最先端の老化制御研究!「アンチエイジング」対策

コラム2022/02/01

最先端の老化制御研究!「アンチエイジング」対策

「元気に長生きしたい」というのは、誰もが持つ願いでしょう。

高齢化が進む中、「老化」は現代医学の大きな課題の一つとなっており、さまざまな研究が進められています。

何が老化のカギを握っているのでしょうか?

少しでも老化を遅らせる方法は?

最先端の老化制御研究についてご紹介させて頂きます。

生理学的老化・病的老化とは

老化とは、加齢に伴って体や心の機能が低下することを指します。

生理学的老化(肌がたるむ、目が見えにくくなる、耳が遠くなるなど、年齢を重ねると誰にでもある程度起きるもの)と病的老化(病気やけがによるもの)がありますが、両者は明確に区別できるわけではなく、相互に影響し合って寿命などに影響を与えています。

-------

> **作業課題**: 老化制御のコラムで、生理学的老化の例として括弧内に挙げられている変化は何ですか?すべて書き出してください。

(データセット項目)

-------

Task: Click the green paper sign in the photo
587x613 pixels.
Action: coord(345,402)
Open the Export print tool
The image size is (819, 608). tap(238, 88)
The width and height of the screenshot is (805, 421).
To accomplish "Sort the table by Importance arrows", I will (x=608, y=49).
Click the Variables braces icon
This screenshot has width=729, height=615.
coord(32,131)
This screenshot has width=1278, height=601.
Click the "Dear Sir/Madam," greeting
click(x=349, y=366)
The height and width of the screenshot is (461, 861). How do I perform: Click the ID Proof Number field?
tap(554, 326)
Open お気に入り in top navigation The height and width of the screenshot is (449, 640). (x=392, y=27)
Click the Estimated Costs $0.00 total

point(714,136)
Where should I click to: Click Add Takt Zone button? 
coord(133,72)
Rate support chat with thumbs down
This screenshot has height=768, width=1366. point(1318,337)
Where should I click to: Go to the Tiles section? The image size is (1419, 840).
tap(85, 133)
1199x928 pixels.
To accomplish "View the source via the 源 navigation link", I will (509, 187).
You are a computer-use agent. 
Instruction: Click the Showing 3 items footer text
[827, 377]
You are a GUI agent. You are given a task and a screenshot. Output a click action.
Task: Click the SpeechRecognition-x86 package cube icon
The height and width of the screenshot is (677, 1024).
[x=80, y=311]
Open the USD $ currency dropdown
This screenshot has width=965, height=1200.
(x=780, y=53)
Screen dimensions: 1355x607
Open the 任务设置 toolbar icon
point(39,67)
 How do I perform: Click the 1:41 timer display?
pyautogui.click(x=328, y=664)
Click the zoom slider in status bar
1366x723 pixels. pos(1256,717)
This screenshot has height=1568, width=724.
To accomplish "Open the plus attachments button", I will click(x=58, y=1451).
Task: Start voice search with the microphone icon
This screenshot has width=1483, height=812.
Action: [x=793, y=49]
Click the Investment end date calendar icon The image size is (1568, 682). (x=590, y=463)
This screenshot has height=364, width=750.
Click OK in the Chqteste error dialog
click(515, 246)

-------

> **演習出力**:
・肌がたるむ
・目が見えにくくなる
・耳が遠くなる